## Records for the exercise
————————
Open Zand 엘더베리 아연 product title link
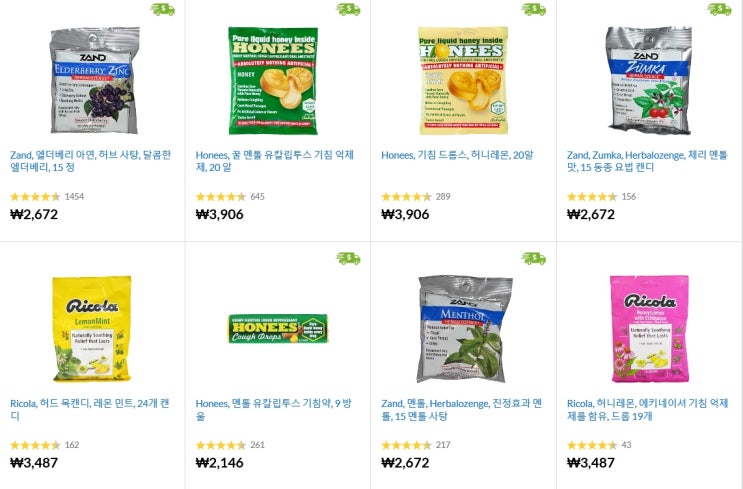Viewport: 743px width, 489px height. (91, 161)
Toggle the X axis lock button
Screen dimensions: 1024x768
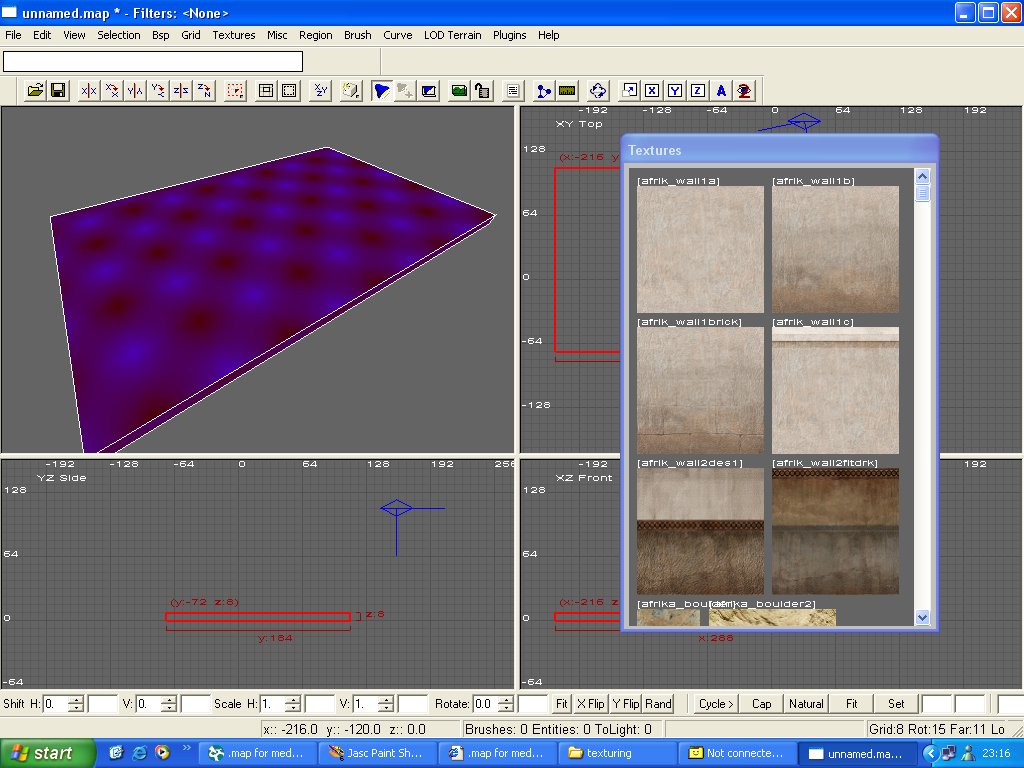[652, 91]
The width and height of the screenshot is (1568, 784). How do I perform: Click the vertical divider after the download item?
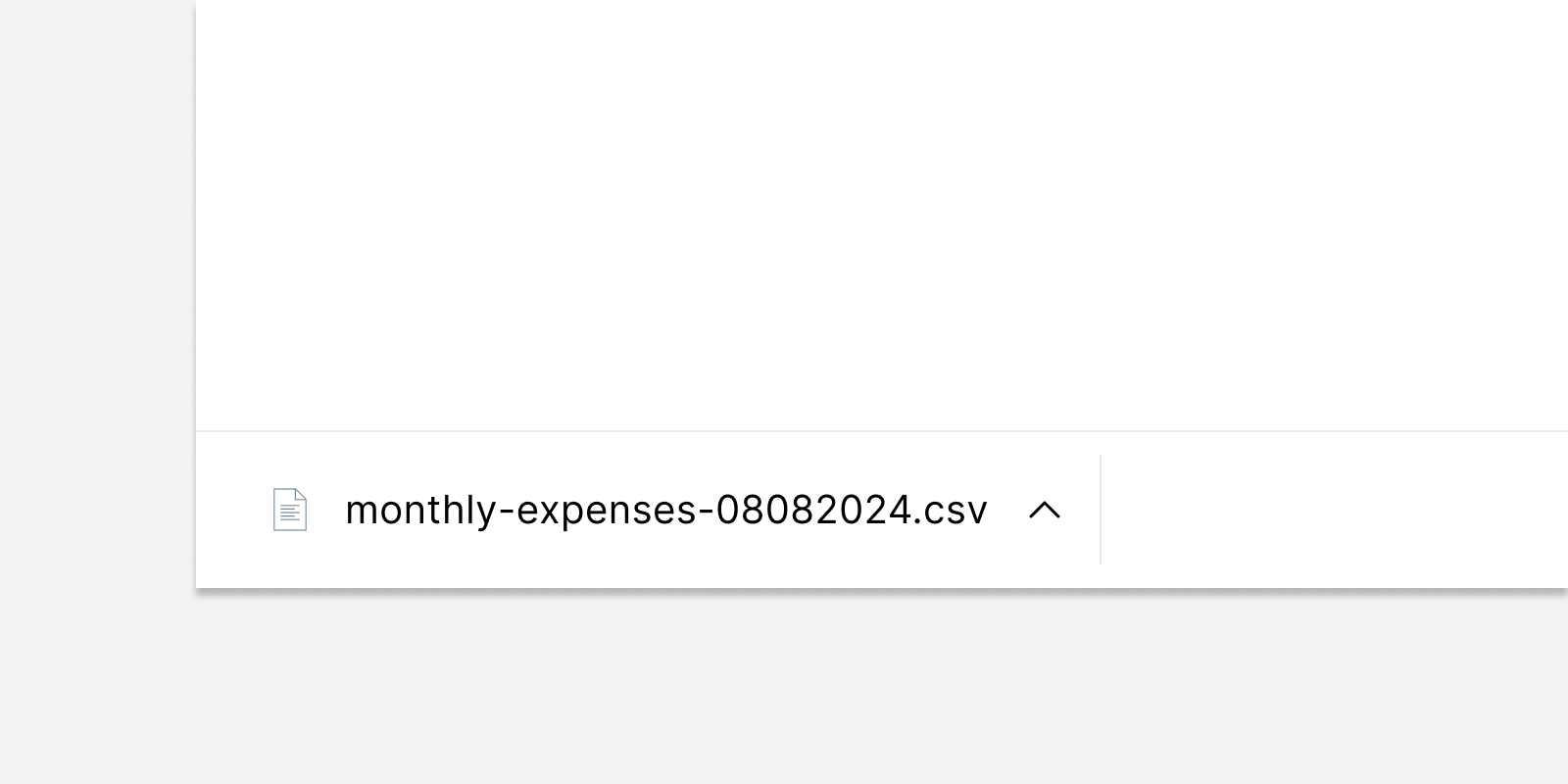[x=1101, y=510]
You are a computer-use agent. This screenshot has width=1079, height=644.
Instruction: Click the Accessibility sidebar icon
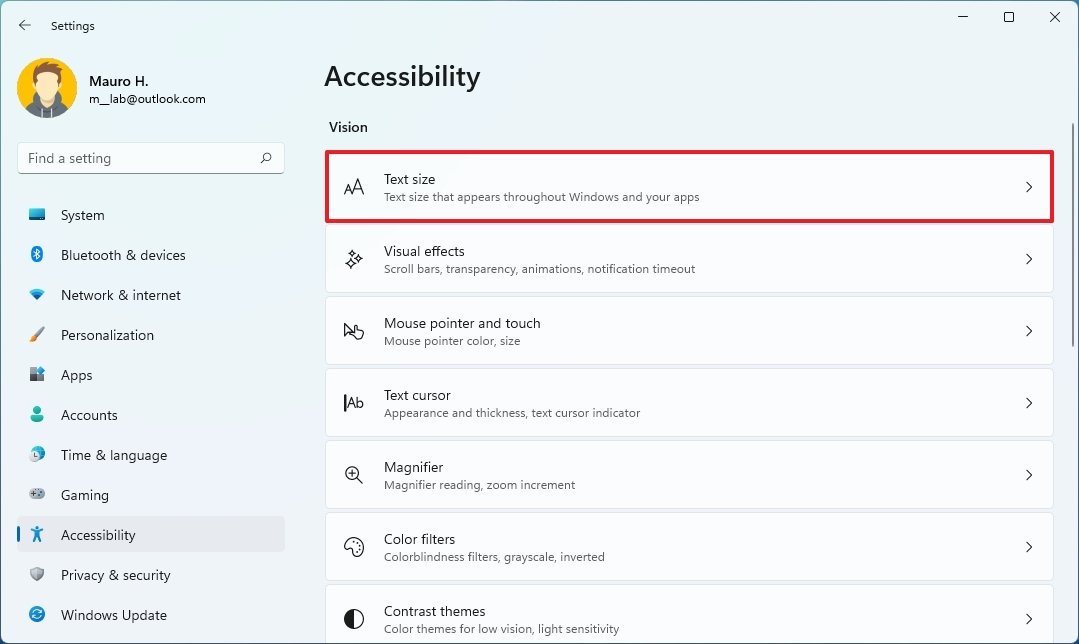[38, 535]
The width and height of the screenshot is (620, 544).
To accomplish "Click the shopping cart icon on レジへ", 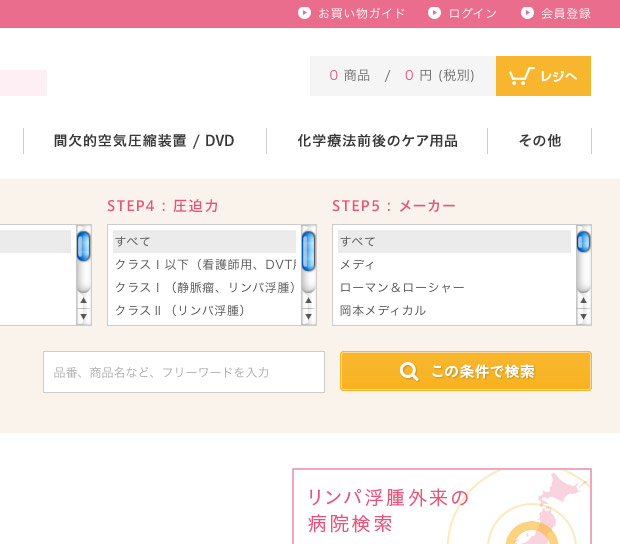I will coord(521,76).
————————
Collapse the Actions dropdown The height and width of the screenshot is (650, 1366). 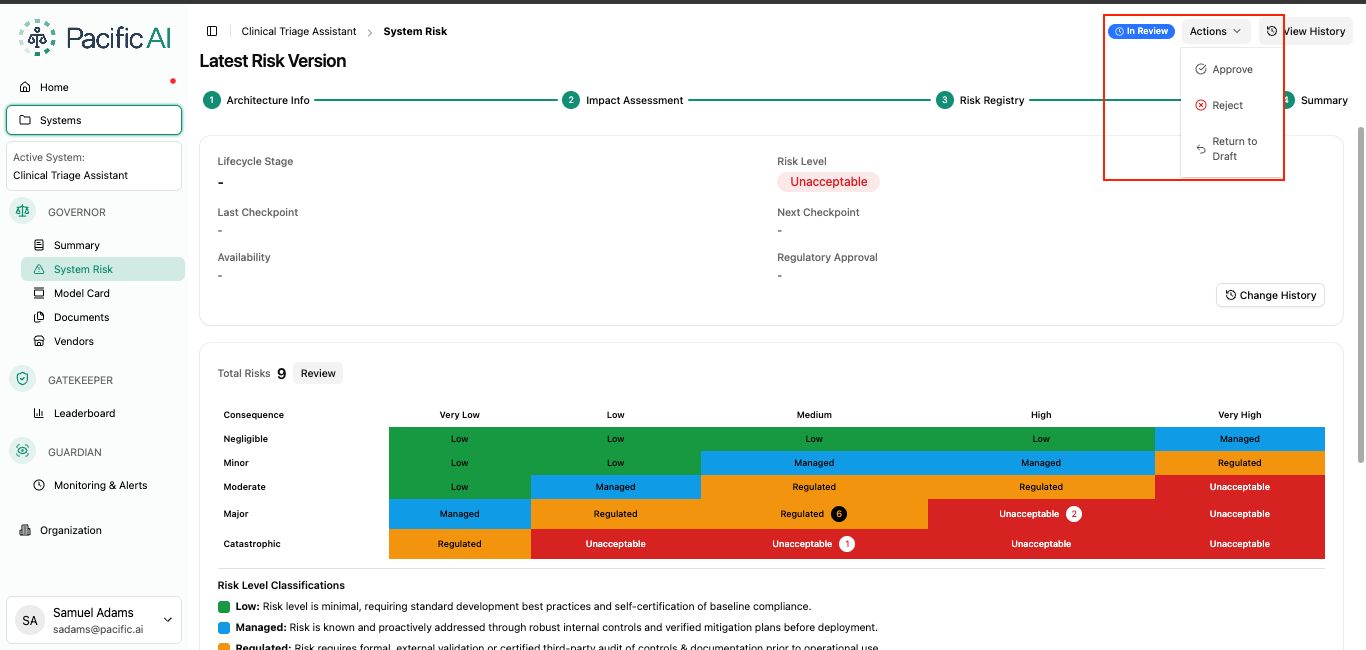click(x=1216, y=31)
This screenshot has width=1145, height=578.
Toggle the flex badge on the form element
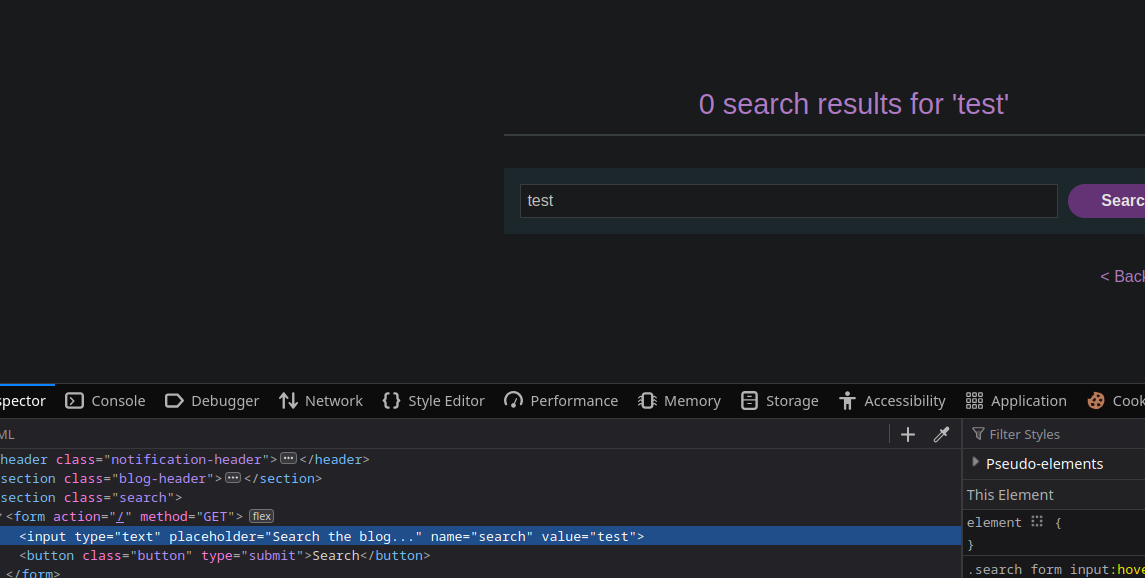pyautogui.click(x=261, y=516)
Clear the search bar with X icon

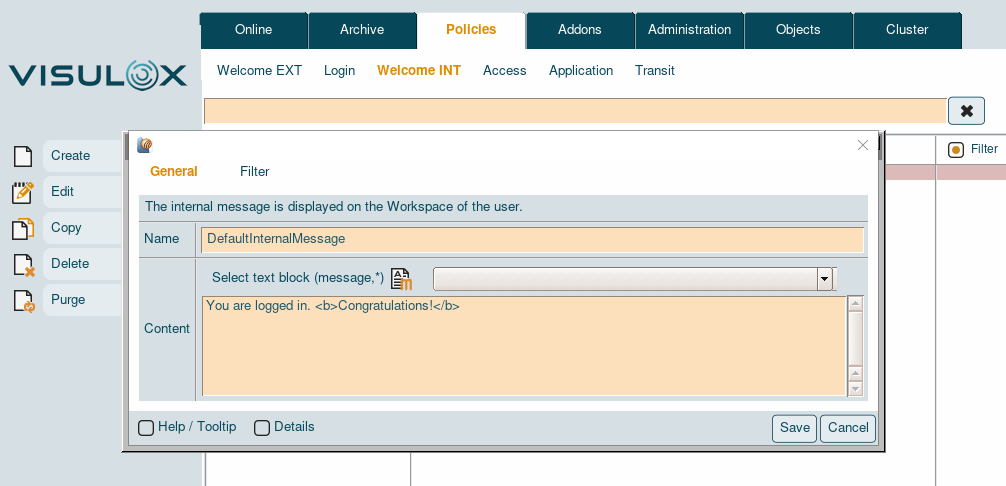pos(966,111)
————————
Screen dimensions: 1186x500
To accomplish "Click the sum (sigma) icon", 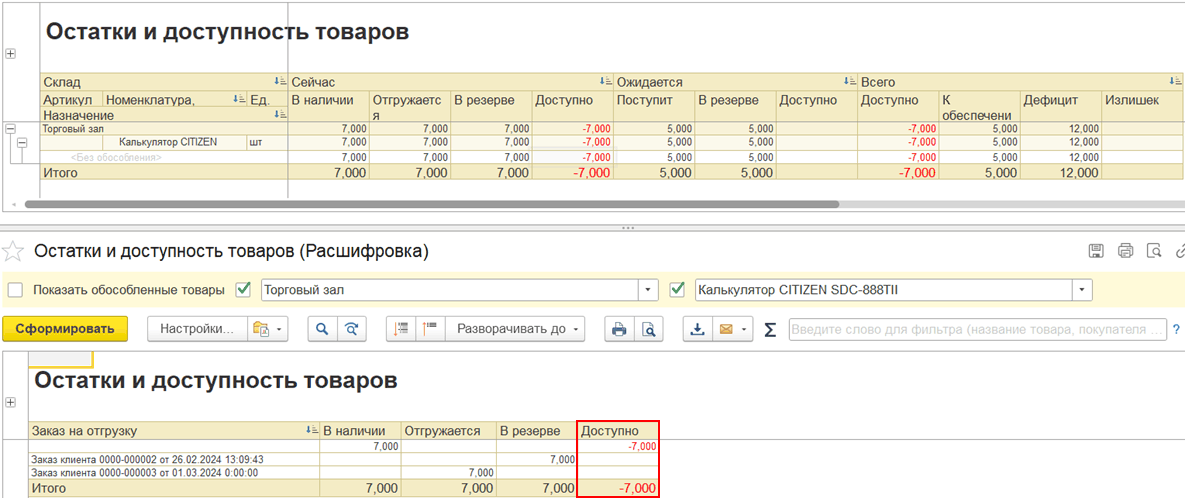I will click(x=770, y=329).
————————
Copy all lines above where "This" is present.

## Output
You are a computer-use agent. This screenshot has width=1079, height=644.
This screenshot has width=1145, height=578.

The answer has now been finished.